Twain firmly believed that the building of a Mark Twain Library should be a community project, tho’ he joined his neighbors as a tireless fundraiser. His house-guests were “taxed” a one dollar contribution, he hosted a benefit concert, and he urged friends – including Andrew Carnegie – to contribute to his dream. Shortly before his death, Twain wrote to his lawyer instructing that $6,000 be given to “erect a building for the Mark Twain Library of Redding.” He died at Stormfield a few short weeks later, on April 21, 1910. Mark Twain gave both the inspiration and the lead gift to the Library that bears his name, setting Redding on a new course for intellectual, cultural, social and educational pursuits. That was his dream, it is now our library…still kept alive by fundraisers, most importantly: the annual Book Fair.
The very first book fair to benefit the library took place in 1911, only a few years after the Library was officially opened. (Sadly, the well-meaning organizers sold some of the original volumes donated by Twain).
Fifty years later, in 1961, the library’s Book Fair had grown into what would become an annual event. It was held in front of the Library in a trailer filled with approximately 1,500 donated books. Proceeds were estimated at $500. Within a few years, the ever-growing sale moved to a nearby store, then to the middle school and later the elementary school.

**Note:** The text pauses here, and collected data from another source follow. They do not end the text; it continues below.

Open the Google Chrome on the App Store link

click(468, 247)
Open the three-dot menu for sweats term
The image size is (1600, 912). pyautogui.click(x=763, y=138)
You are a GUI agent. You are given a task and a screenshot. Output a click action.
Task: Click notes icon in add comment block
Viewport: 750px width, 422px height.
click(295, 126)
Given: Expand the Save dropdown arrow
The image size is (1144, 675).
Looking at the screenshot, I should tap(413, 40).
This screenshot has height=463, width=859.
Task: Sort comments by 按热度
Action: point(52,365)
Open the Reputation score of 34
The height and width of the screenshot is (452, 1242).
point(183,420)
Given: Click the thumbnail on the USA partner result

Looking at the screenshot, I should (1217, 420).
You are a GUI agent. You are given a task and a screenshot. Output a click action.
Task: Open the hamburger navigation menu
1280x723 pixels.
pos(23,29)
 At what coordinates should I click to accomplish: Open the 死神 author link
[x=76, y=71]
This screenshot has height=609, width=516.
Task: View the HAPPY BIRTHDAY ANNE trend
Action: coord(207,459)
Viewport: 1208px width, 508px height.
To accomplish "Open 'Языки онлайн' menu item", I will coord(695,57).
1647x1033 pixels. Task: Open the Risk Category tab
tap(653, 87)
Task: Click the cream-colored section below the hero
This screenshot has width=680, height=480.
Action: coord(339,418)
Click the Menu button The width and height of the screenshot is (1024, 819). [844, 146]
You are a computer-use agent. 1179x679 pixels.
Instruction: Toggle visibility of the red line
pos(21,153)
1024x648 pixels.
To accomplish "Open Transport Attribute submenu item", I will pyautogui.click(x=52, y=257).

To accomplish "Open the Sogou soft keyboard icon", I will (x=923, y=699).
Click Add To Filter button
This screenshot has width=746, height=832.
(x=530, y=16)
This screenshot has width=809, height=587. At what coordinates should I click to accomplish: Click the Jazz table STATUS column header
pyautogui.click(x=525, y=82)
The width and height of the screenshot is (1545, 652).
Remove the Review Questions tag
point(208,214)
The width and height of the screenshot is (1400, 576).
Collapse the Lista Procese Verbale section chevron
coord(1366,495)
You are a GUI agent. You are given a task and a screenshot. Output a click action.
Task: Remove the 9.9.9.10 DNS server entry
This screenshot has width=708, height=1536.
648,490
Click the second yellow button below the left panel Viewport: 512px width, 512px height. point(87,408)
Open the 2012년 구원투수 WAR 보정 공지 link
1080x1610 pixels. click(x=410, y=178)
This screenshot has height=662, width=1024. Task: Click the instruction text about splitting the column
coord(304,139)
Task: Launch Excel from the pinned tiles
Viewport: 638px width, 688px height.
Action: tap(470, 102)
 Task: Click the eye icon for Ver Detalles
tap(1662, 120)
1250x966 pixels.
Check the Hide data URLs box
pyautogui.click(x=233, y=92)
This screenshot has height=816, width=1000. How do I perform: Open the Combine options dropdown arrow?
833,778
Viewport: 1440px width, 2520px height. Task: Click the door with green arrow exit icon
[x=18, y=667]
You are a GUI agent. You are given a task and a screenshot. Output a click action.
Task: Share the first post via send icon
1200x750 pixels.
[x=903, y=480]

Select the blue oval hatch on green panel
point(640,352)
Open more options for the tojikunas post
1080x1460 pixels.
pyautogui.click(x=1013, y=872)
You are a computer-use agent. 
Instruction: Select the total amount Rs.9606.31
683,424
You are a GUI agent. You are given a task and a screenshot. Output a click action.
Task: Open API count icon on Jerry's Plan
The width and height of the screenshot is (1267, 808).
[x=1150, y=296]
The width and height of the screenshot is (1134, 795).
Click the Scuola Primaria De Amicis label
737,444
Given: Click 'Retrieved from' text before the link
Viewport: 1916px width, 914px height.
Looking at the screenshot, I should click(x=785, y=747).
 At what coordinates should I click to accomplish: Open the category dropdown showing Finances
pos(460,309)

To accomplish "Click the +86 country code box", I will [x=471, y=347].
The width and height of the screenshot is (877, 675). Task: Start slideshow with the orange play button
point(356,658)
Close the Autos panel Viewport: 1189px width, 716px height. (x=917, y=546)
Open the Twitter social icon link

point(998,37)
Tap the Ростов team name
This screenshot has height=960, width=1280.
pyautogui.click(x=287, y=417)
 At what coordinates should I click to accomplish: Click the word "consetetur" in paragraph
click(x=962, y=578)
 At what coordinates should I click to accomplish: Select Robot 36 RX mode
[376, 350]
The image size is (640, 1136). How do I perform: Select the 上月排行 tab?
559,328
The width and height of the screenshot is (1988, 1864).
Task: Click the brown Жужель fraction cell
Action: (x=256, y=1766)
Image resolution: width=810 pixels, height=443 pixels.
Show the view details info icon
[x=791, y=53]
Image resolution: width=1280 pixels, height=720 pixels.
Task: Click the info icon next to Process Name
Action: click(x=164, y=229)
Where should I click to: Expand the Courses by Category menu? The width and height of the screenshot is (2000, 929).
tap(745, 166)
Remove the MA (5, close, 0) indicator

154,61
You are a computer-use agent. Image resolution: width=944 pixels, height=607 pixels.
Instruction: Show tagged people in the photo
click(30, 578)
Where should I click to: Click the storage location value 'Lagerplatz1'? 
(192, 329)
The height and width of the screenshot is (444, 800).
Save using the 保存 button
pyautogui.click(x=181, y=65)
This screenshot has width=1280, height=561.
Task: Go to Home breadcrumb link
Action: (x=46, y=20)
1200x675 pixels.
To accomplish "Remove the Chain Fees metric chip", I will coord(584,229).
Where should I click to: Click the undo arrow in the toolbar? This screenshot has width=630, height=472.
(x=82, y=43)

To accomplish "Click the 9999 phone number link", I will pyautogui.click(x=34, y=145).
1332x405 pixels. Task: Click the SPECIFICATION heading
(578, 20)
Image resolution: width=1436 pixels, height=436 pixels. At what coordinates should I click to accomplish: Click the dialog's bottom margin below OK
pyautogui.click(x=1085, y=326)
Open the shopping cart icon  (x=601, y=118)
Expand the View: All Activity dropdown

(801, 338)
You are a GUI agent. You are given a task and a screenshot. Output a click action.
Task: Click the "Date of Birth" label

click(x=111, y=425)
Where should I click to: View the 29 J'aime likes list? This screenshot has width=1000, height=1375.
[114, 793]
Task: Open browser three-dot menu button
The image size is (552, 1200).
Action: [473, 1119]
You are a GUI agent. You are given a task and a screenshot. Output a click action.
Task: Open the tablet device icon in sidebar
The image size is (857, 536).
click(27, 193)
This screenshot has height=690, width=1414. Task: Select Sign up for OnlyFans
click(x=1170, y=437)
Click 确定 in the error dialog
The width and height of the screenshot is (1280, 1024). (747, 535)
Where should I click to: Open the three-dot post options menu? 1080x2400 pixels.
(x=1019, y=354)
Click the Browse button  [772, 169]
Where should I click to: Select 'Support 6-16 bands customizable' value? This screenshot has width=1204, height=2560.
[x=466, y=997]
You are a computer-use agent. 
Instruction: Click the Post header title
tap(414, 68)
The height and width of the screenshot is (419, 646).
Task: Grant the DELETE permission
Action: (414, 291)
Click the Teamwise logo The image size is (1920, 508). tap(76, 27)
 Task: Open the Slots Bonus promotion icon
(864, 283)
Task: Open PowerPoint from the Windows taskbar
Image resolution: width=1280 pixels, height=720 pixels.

In 1974, with approximately 20,000 books for sale, organizers convinced the New Haven Railroad management to provide special “Book Fair Trains” from Manhattan to Redding and back. By the mid ‘90s, the Fair had burgeoned in size and reputation. Dealers came from across the country, hundreds of book lovers flocked to browse the tens of thousands of books, and hundreds of volunteers helped to operate the now major event. It even attracted the attention of radio personality Garrison Keillor, who took the title of honorary chair in 1995. In 2004, the Book Fair moved again, migrating to its current home, the air-conditioned Redding Community Center.
From its humble beginnings to the present, the Mark Twain Library Book Fair has been a signature event in Redding, representing the spirit by which its library was founded. Mark Twain gave books from his own collection to start a library here. And for decades since, generous neighbors have continued to donate their literary treasures for sale at this celebrated uber-event to benefit the Mark Twain Library.